Thalassa is a framework developed in-house in LTH’s Department of Computer Science to address challenges associated with solving PDEs. It generates parallel PyTorch tensor-based solvers for non-linear PDEs, targeting specialized hardware like GPUs and TPUs. However, it lacks a custom CUDA back-end to fully utilize NVIDIA GPUs, which limits its performance potential. By developing a dedicated CUDA back-end, Thalassa could generate optimized GPU kernels, significantly accelerating the solution process and enhancing accuracy. This improvement would make Thalassa a more powerful and versatile tool for scientific computing applications, enabling researchers to solve complex PDEs faster and more effectively.

Project Goals

The main goal of this thesis project is to design and implement a new CUDA back-end for Thalassa that generates GPU kernels specifically for solving target PDEs on NVIDIA hardware. The project will focus on two key aspects: ensuring the correctness of the solvers by comparing CUDA results to traditional solvers and optimizing the CUDA solvers for speed and efficiency through kernel optimizations.

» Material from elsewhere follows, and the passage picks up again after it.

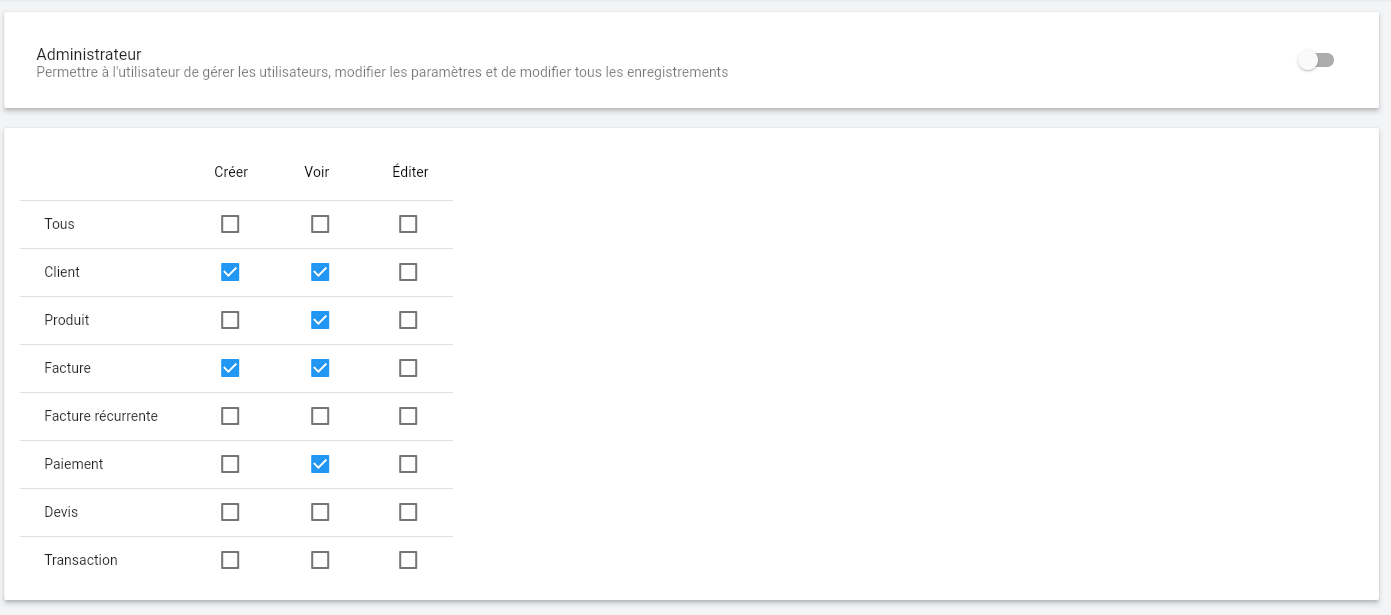Select the Paiement row label
1391x615 pixels.
click(73, 464)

Once the CUDA back-end is developed, the following research questions will be explored:

1. How does the performance of a dedicated CUDA back-end compare to the existing PyTorch back-end?
2. What are the main bottlenecks affecting the speed of the CUDA solvers?
3. What are the most effective optimizations for improving CUDA solver performance?

Throughout the project, you will work closely and be supervised by Michail Boulasikis, Thalassa’s developer. If time permits, the project could also explore extending Thalassa to support implicit solvers. This would involve using libraries like cuBLAS and cuSPARSE to expand Thalassa’s solver capabilities.

Prerequisites

The project is suitable for 1-2 students. Required skills include a good understanding of CUDA programming, parallel computing and how compilers work, as well as knowledge in python. Knowledge of numerical methods for PDEs as well as linear algebra is recommended.

References

1. CUDA C++ Programming Guide https://docs.nvidia.com/cuda/cuda-c-programming-guide/index.html
2. Partial Differential Equations for Scientists and Engineers by Stanley J. Farlow.
3. Solving the Heat Equation using CUDA https://enccs.github.io/OpenACC-CUDA-beginners/2.02_cuda-heat-equation/